Le grand écrivain suédois, qui s'est intéressé aux figures réligieuses ou mythologiques, trouve son inspiration dans le réel auprès de femmes au destin incroyable.
C’est un bien étrange roman qu’a écrit Per Olov Enquist, d’après le Livre des questions de Blanche Wittman sur les destins croisés de Blanche et du neurologue Charcot, et de Marie et Pierre Curie.
Internée à la Salpétrière, Blanche se prêta, pendant seize ans, aux expériences d’hypnose du professeur Charcot qui exhibait les malades devant un amphithéâtre d’étudiants.
Intelligente et séduisante, elle était la patiente favorite du médecin jusqu’à sa mort, dont elle se déclarait coupable. Guérie, Blanche devint l’assistante et la confidente de Marie Curie. Brûlée par le radium, elle sera amputée des jambes et d’un bras, survivant dans un corps mutilé et minuscule.
Amie follement dévouée, Blanche recherche la véritable nature de la passion, les rapports entre l’amour et la science, analysant le lien qui a uni Marie à Pierre, puis sa liaison fatale avec le physicien Paul Langevin. Marie Curie sera honnie pour avoir brisé le foyer des Langevin, et pour des rancœurs plus tenaces : étrangère, juive, elle a obtenu deux fois le prix Nobel.
De sa lueur bleutée, la pechblende, symboliquement le feu de la science, irradie les deux femmes qui poursuivent leurs recherches avec un courage et une ténacité inouïe.
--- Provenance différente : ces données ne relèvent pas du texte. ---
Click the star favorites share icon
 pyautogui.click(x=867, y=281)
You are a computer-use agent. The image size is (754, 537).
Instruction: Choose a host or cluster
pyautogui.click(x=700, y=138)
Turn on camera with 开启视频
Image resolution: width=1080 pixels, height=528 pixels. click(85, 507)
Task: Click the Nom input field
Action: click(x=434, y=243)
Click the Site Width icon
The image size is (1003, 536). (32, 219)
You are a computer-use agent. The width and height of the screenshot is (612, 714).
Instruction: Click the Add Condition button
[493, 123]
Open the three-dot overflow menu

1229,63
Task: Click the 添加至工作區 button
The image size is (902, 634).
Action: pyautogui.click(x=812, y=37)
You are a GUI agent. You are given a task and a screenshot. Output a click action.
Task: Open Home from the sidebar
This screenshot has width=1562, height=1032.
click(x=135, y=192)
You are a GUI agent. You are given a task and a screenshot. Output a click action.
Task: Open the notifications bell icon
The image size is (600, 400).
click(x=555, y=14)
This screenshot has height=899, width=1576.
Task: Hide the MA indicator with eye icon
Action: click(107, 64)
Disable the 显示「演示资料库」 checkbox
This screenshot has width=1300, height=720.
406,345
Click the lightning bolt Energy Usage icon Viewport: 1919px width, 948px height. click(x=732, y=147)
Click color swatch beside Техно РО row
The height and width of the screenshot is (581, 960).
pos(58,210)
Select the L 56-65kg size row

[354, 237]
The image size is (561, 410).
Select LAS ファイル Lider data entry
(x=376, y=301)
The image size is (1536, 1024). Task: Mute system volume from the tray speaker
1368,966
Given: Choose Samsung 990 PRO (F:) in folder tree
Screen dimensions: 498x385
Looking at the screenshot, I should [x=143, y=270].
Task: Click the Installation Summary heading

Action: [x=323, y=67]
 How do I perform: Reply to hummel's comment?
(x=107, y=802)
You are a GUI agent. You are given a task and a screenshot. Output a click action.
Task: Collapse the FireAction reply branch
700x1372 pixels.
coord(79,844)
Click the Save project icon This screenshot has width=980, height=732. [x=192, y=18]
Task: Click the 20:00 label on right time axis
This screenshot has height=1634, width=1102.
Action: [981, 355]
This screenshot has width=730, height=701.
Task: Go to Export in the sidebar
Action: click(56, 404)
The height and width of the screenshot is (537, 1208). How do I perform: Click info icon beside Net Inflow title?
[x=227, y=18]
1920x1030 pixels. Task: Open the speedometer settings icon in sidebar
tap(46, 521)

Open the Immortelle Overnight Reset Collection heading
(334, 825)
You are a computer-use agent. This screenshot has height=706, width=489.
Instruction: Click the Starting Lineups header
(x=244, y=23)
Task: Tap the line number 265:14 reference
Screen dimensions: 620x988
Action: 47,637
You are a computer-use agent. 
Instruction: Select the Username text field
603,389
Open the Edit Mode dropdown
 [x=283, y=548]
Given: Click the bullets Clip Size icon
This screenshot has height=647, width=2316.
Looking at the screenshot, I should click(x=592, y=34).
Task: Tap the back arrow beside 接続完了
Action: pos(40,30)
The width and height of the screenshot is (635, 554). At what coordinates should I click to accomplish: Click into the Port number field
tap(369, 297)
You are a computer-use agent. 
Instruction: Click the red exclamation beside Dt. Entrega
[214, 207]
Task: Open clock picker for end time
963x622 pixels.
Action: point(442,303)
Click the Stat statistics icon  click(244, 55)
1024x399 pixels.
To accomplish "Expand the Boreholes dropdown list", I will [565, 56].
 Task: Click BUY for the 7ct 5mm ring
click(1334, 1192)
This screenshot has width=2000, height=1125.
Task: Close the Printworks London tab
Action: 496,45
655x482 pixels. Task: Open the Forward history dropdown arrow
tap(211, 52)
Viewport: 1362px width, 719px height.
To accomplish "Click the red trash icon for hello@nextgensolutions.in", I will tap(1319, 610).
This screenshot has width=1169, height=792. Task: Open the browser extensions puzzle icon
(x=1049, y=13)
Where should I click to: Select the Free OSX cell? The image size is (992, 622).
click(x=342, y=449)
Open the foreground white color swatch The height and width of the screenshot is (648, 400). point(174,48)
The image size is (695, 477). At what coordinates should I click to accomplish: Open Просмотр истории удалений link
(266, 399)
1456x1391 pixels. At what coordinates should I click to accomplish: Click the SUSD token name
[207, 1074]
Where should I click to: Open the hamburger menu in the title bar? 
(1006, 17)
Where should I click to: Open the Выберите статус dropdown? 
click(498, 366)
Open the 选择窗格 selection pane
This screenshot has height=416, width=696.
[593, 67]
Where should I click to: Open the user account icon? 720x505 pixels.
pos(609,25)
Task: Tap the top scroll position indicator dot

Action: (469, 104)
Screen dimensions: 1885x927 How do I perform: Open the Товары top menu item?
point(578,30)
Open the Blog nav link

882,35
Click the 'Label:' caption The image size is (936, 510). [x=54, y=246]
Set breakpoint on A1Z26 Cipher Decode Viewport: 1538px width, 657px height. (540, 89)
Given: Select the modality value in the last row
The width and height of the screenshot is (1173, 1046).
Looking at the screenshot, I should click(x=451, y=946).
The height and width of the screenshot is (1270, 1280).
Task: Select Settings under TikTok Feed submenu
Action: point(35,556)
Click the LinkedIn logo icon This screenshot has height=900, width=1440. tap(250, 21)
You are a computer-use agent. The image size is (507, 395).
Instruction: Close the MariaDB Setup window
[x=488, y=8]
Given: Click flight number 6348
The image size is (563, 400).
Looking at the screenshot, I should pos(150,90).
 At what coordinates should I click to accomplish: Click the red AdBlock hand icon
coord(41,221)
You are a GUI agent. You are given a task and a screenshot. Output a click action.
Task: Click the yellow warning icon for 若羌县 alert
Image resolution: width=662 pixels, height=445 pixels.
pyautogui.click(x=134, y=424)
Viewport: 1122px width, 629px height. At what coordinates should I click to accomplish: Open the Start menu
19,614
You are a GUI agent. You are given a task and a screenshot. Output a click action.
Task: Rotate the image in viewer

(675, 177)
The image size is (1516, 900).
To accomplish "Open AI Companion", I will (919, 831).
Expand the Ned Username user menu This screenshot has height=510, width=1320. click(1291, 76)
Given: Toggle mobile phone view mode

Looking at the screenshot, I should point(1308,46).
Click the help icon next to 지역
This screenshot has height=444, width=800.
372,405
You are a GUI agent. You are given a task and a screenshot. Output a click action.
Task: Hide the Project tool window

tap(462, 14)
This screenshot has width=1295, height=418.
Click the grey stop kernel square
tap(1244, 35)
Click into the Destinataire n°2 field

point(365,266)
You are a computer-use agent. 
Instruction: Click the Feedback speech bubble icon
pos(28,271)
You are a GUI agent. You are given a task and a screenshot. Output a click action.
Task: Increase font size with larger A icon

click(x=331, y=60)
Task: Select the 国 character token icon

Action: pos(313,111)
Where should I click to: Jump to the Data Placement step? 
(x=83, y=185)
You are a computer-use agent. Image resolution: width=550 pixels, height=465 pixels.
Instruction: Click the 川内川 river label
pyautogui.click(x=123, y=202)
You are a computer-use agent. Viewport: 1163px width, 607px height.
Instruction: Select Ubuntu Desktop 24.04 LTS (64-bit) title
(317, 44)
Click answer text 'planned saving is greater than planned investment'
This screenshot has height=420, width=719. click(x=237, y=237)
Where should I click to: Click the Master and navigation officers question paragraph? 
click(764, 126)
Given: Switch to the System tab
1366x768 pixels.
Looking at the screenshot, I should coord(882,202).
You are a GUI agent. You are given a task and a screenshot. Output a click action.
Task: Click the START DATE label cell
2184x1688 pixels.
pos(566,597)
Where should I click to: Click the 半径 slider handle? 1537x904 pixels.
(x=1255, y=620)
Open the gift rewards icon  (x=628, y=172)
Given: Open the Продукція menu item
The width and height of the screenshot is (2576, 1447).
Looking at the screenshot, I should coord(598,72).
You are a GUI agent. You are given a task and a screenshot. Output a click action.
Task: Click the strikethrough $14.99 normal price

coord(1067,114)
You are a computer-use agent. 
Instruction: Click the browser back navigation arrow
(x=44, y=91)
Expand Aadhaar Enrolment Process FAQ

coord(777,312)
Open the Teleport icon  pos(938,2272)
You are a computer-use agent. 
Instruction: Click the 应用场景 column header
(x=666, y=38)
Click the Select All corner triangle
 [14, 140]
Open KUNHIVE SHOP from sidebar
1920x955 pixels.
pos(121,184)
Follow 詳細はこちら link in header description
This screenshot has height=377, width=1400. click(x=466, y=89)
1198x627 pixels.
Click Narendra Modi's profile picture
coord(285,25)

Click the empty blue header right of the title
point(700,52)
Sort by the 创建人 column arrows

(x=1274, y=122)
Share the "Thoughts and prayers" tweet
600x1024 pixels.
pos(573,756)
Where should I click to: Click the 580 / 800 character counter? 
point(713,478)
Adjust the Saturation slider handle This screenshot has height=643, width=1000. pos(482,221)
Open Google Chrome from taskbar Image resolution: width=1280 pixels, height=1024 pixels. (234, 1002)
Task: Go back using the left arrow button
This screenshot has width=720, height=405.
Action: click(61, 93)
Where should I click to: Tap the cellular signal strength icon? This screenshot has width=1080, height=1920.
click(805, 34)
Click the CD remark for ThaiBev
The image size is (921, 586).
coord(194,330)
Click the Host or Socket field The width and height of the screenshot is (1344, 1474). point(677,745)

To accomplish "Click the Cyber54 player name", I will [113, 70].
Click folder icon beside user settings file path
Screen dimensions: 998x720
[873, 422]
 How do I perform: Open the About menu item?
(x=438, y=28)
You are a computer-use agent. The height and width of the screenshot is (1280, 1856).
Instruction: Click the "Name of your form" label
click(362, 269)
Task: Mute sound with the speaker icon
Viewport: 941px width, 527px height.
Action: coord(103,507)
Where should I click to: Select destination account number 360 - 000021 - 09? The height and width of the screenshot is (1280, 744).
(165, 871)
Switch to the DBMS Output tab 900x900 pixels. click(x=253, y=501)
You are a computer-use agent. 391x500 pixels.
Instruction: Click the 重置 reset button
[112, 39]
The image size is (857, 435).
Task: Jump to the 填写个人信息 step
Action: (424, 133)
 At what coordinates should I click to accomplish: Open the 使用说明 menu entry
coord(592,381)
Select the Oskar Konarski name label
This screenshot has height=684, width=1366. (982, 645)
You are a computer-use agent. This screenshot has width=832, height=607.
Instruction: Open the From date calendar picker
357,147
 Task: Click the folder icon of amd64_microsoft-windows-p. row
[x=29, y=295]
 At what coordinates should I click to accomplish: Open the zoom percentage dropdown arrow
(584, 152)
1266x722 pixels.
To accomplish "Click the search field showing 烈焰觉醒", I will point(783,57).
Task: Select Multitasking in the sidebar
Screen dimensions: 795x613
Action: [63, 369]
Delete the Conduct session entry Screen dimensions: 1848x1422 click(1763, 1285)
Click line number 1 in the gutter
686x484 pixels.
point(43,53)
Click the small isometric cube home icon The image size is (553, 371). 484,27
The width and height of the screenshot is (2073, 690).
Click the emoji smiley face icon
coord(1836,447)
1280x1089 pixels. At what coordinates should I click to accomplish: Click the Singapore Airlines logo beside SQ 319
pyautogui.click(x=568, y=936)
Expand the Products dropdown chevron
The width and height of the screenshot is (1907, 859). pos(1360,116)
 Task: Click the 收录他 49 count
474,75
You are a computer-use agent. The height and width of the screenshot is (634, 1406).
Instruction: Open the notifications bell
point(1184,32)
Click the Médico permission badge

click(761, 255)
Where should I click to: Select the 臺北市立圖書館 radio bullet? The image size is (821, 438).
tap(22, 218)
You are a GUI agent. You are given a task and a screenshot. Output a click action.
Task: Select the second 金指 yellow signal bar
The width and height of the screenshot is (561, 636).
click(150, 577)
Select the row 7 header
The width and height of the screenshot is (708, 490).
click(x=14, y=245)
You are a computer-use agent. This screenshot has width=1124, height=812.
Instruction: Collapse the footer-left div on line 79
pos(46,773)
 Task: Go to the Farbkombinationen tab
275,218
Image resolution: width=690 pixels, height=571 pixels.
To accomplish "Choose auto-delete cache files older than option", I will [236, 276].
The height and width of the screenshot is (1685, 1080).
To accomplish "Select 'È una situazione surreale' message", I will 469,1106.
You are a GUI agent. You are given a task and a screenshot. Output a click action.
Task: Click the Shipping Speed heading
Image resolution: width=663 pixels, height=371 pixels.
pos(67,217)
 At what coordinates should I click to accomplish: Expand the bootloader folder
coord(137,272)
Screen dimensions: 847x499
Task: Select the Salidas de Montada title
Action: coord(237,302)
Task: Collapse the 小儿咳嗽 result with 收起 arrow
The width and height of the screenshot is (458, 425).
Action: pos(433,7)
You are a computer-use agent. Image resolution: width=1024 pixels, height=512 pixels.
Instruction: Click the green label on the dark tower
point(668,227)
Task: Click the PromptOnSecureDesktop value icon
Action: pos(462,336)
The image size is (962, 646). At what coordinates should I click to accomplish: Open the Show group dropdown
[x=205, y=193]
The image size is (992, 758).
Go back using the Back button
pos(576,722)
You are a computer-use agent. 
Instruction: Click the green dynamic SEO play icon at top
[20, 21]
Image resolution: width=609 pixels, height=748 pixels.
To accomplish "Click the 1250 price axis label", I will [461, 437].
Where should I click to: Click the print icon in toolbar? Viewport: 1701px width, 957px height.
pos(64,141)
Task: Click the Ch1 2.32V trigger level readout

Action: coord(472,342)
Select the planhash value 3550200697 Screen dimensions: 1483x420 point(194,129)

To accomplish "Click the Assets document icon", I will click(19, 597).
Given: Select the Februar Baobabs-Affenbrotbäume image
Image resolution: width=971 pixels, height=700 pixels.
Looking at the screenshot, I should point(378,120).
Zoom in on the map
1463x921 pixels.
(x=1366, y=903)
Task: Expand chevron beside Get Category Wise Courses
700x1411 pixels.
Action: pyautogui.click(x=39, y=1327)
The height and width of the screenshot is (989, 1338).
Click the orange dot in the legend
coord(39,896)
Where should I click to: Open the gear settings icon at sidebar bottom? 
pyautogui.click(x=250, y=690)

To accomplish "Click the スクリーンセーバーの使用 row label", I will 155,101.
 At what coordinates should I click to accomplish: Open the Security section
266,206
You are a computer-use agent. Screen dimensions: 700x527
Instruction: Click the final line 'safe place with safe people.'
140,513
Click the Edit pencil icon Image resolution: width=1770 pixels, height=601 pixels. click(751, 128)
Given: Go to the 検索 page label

Le récit redonne à ces deux femmes une dimension emblématique, féministe et héroïque. La construction du récit procède de retours en arrière et de répétitions, comme un questionnement scientifique, en même temps mélopée incantatoire. Malgré la dureté des situations vécues par les protagonistes, l’ouvrage, très documenté sur l’histoire des sciences, est empreint d’une philosophie optimiste, car "l’amour triomphe de tout".